**THE PROBLEM**.
Examine the data below and state how many lines contain "computer", offering no other words.
--- START ---
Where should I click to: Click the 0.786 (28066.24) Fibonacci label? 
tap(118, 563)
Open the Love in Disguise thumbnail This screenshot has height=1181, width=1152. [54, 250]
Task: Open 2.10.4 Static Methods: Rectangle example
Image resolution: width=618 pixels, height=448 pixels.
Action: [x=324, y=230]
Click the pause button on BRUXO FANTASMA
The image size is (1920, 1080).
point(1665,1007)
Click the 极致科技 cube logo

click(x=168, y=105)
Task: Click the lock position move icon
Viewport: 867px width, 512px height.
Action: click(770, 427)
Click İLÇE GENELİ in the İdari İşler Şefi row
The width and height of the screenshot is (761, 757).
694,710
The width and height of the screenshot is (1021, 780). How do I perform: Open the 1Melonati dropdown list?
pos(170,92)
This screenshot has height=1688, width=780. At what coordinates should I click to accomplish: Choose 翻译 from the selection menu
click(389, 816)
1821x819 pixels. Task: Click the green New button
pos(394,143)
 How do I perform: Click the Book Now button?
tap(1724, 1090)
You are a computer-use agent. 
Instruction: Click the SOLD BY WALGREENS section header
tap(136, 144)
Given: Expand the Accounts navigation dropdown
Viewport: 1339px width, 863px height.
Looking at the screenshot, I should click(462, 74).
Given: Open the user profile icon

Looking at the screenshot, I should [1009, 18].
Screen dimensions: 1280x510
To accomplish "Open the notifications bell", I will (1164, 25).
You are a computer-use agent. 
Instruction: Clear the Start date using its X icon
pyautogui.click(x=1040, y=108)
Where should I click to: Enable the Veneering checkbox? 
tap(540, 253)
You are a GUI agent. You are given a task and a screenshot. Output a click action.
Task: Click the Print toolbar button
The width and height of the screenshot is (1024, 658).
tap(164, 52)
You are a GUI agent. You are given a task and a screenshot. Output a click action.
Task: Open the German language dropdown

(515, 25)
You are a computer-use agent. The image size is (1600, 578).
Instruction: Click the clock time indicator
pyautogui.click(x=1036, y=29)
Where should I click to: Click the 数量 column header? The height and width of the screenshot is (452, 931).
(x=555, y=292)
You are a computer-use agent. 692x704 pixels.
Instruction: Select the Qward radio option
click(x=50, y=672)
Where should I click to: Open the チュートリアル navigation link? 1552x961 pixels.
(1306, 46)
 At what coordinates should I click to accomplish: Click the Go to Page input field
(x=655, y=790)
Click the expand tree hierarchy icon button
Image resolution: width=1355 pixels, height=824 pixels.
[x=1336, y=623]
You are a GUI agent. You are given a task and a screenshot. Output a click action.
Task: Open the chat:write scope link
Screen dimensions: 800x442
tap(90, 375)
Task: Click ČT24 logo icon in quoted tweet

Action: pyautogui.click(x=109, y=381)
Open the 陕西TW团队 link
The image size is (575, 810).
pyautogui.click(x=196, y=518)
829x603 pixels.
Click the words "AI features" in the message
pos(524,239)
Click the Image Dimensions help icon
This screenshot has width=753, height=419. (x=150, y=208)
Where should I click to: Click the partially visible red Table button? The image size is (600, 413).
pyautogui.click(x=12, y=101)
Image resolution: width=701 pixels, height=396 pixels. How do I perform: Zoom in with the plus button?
--- END ---
**RESPONSE TO THE TASK**.
4